Virtualization Technology News and Information
Q&A with Craig Nunes of Datrium on the AWS re:Invent 2017 Conference


Before they headed out to AWS re:Invent 2017, VMblog was able to catch up with Datrium's VP of Marketing, Craig Nunes, to get the early scoop on what they would be showcasing at the event and learn more about their technology.

VMblog:  In a nutshell, what is Open Convergence?

Craig Nunes:  Open Convergence is an architectural evolution that extends beyond hyperconvergence, and mirrors hyperscaler approaches. With Open Convergence, VM and IO processing on servers (compute nodes) is split from shared durable data on the network (data nodes). This split architecture eliminates east-west traffic between Compute Nodes so there is never neighbor noise or network overhead, and the system can mix and scale workloads while maintaining low latency. 

Compute nodes maintain all VM data in local flash for ultra-low latency performance, and are stateless so maintenance is simple and data availability is assured.  Data nodes maintain all persistent copies of data, which is always compressed, globally deduped, and erasure coded with double fault tolerance.

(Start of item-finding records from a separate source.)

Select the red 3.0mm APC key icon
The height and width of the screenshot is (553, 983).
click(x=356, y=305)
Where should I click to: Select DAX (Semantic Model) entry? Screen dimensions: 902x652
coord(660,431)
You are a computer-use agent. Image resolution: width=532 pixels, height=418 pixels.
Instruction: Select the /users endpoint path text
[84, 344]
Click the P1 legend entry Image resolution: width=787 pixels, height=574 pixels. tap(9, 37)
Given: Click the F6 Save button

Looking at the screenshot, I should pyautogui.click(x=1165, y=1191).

VMblog:  This is the first time Datrium has attended AWS re:Invent, can you give our readers the elevator pitch on what they can expect to see from you?

Nunes:  At AWS re:Invent we are excited to be demonstrating Datrium Cloud DVX, a port of the DVX software to Amazon Web Services (AWS).  Cloud DVX is a natural architectural fit with AWS, in that its compute nodes align perfectly with EC2 and its data nodes with S3. 

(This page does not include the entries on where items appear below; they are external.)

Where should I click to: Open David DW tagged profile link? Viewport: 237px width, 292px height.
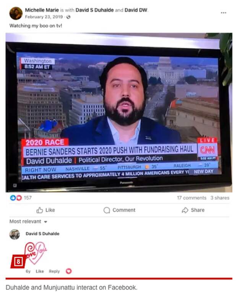(136, 10)
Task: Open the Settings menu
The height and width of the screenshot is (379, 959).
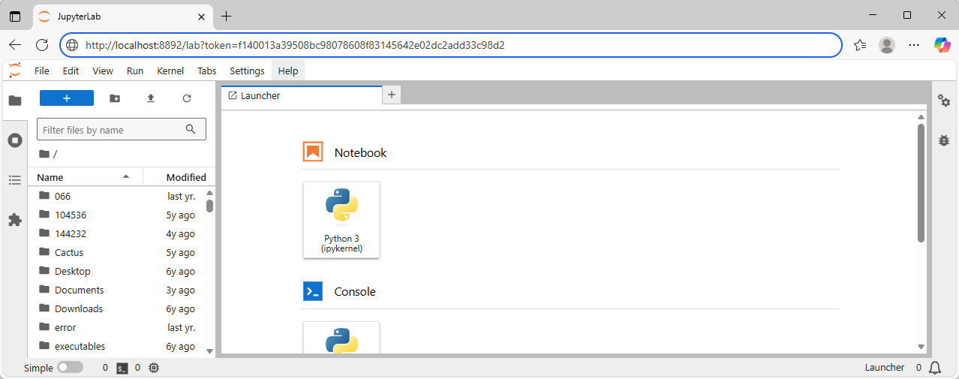Action: click(247, 71)
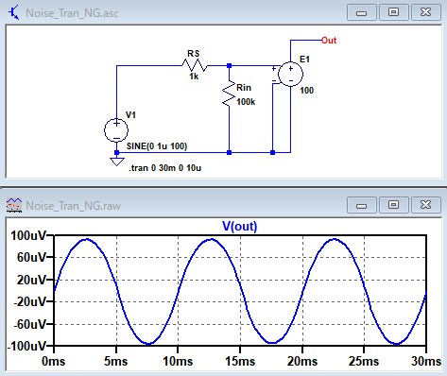Maximize the Noise_Tran_NG.asc schematic window
This screenshot has width=447, height=376.
393,12
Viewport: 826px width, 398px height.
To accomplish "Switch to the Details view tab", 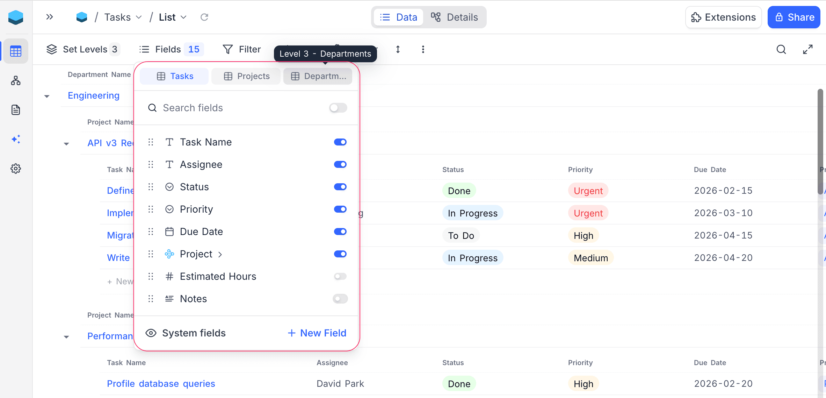I will [455, 17].
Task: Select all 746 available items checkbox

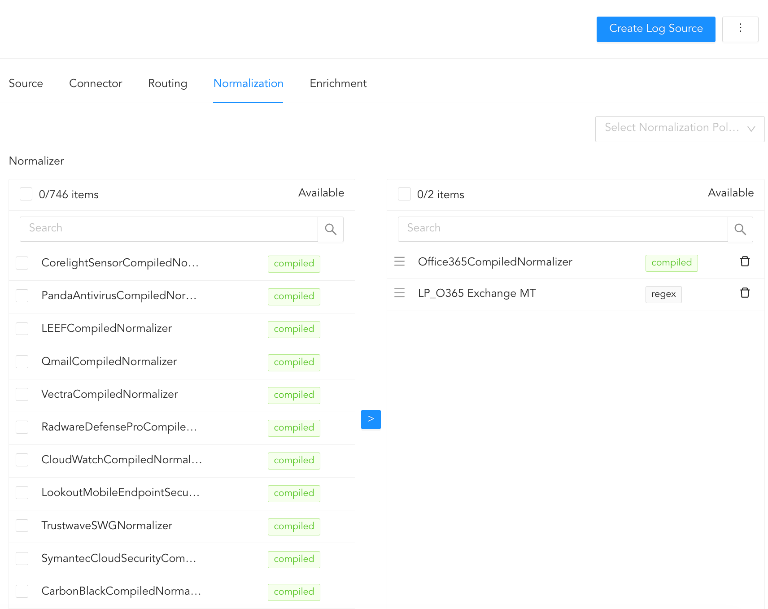Action: pos(26,194)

The first service available on Cloud DVX provides VM and vDisk backup and recovery for on-premise Datrium DVX systems.  Beyond as-a-service simplicity, the new service offering delivers breakthrough global cloud deduplication and forever incremental backups to minimize the cost of capacity and network bandwidth.  Granular, dedupe-aware recovery also provides accelerated Recovery-Time-Objectives (RTO) versus other AWS S3-based offerings.

VMblog:  Cloud-based backup is being done by the likes of Nutanix already, how are you different?

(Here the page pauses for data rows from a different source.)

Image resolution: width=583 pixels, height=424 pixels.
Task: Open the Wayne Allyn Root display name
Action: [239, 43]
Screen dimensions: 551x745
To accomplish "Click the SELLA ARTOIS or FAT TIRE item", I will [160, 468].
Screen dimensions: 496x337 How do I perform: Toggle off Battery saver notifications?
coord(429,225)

Nunes:  With Cloud DVX, we have focused on 'as-a-service' simplicity.  Cloud DVX automates all the key Day One and Day Two tasks, so customers don't have to specialize in AWS infrastructure mechanics. We offer a one-click set-up which makes getting started with Cloud DVX in AWS as simple as pairing another replication target to an on-premise DVX. Simply select the AWS region, enter credentials and click finish. In just a few minutes, Cloud DVX is set up in AWS automatically and customers can start replicating snapshots immediately. 

Beyond that, we provide self-healing availability as a part of the backup and recovery service. Cloud DVX leverages serverless management of AWS resources, to ensure continuity of data replication tasks. In the event that an EC2 instance suffers an outage, another EC2 instance is automatically spun so that ongoing replication tasks can finish successfully. The service also provides automated software upgrades for Cloud DVX without any customer intervention required, and just like on-premise DVX, Cloud DVX sends a range of telemetry inputs to the Datrium support teams for proactive issue identification and resolution.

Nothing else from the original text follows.